My Bosch 5" ROS has recently become very hard to handle. I have had it for
a few years now and have always found it to be quite easy to handle and yet
powerful. However, lately I have barely been able to keep it on the work
surface. I can see that it moves in both the circular as well as random
motions still. I took the pad off to see what I could and found that there
is a rubber ring that rides against the back of the sanding pad to direct
the airflow for the dust collection through the proper ports. I found that
the ring was caked with paint residue. Not thinking that this was relevant,
I cleaned the residue off anyway before I put it back together. It was much
more manageable, for a while. It went back to its difficult behavior fairly
quickly. I took it apart again and found that the ring was again covered
with paint residue, (BTW I was trying to sand out some primer). I cleaned
it again and it ran better. I do not understand why the paint residue would
cause it to behave the way that it does. Has anyone had the strange
problem? I was thinking about putting a very light coat of silicone spray
on the ring to see if that would prevent the paint from sticking to it.
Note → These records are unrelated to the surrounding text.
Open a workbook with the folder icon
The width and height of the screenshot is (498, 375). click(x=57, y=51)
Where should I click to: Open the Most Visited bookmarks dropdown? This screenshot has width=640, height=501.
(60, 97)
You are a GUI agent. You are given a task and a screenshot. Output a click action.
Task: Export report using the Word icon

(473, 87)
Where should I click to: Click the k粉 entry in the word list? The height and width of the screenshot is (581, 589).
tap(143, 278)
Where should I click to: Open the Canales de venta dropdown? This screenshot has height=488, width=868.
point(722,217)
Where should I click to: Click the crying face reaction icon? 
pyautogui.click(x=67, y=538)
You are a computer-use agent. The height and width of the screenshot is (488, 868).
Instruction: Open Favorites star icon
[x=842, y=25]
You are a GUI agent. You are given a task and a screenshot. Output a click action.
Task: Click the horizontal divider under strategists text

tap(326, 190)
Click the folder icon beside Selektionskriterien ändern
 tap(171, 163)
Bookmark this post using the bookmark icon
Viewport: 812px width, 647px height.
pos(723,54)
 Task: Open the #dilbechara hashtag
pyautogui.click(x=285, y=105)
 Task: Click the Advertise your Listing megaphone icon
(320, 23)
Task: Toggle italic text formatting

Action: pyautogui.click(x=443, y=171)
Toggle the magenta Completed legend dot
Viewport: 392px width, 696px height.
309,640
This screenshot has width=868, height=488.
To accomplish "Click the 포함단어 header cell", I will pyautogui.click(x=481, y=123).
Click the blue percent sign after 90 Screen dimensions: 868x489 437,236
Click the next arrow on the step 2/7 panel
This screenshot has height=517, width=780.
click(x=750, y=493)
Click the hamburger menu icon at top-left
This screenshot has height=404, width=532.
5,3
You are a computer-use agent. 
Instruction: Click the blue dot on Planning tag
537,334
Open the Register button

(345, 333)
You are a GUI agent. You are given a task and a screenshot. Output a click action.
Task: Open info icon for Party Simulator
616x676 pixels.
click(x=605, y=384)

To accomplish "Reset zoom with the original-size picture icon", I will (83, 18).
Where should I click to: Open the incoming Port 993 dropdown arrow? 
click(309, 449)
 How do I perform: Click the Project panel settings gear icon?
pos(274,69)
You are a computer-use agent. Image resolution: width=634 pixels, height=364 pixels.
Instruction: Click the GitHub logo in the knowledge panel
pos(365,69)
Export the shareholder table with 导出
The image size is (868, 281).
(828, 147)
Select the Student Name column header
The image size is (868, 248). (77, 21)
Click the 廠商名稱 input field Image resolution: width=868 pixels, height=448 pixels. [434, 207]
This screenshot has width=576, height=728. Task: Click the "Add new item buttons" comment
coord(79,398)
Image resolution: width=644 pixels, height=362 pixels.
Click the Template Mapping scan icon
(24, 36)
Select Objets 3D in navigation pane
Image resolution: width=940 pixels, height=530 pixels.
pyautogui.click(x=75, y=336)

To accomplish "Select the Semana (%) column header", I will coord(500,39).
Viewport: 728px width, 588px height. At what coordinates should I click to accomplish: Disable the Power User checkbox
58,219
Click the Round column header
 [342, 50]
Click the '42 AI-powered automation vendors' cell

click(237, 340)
Does anyone have any better ideas?

SteveP.



Like Ed mentioned, I remember reading a tool review in one of the
mags lately that talked about the brake pad wearing out. The brake
pad acts as a "buffer" to keep the pad from starting right out on the
random orbits to allow you to work your piece. If that is worn out it
will act or orbit strange. You should look at your owners manual to
see if the ring you mention is the brake pad and look to replace that.